— WHAT TO WORK ON —
Could you retype only the lines from the one containing "Image resolution: width=1500" through the final line of the entries, both included, skipping any images?

— SUPPLIED MATERIAL —
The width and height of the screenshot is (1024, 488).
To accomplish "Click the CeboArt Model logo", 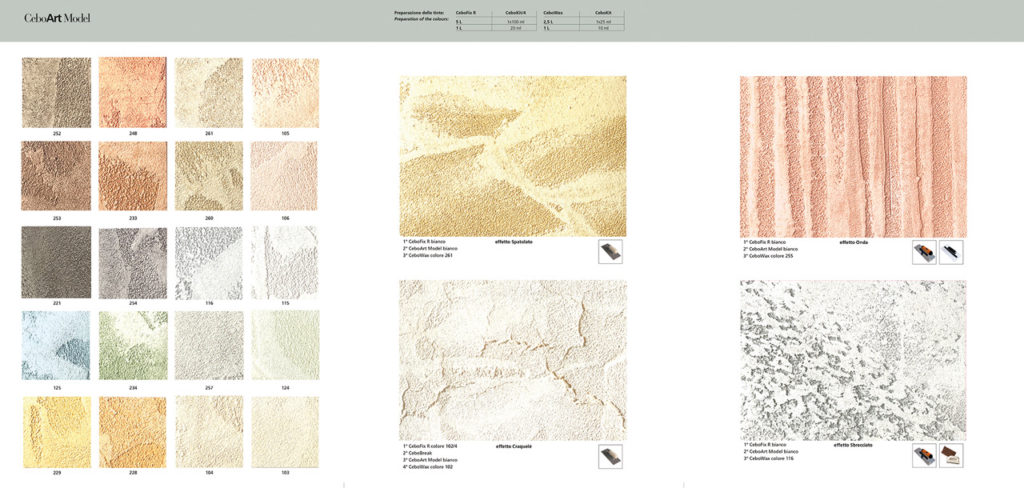I will (x=57, y=18).
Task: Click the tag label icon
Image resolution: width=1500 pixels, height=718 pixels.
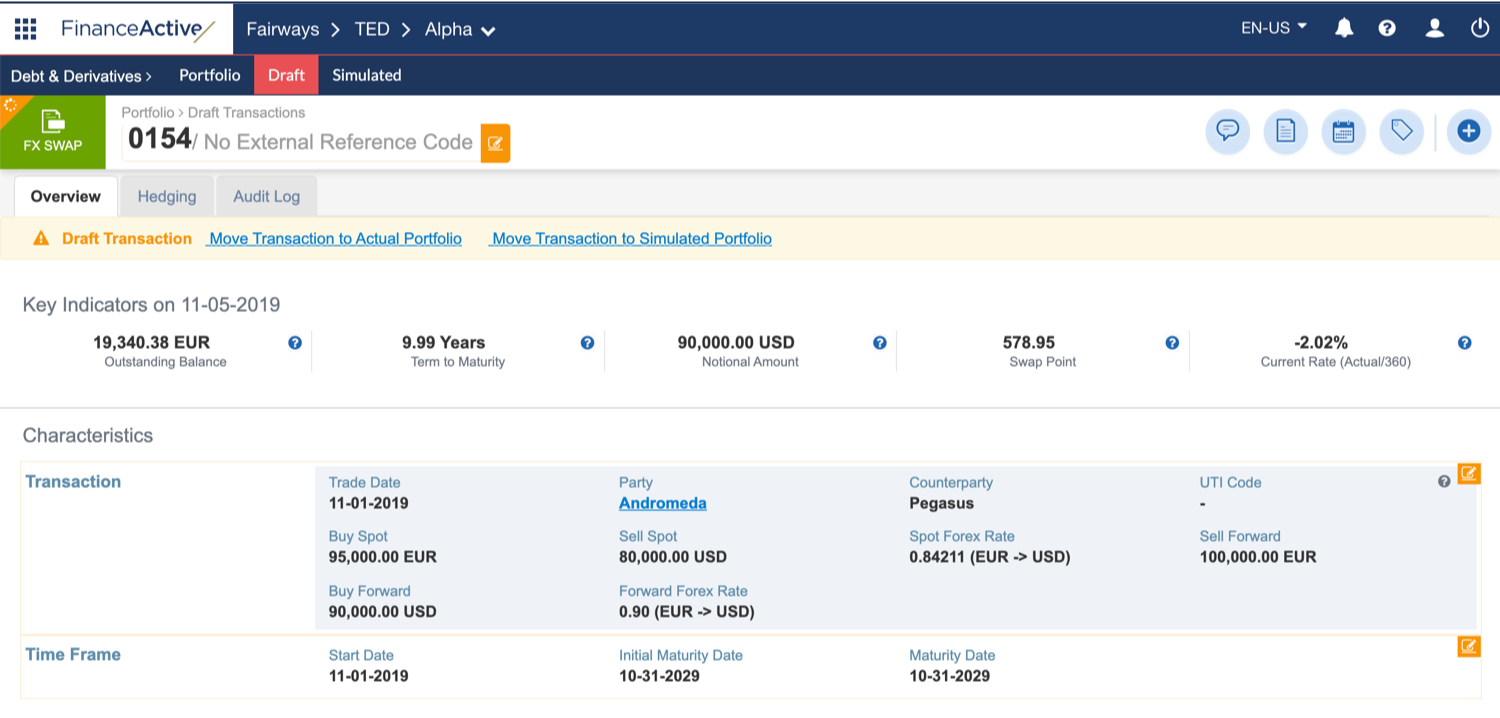Action: [x=1401, y=131]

— WRITTEN ANSWER —
Image resolution: width=1500 pixels, height=718 pixels.
Action: [x=1401, y=131]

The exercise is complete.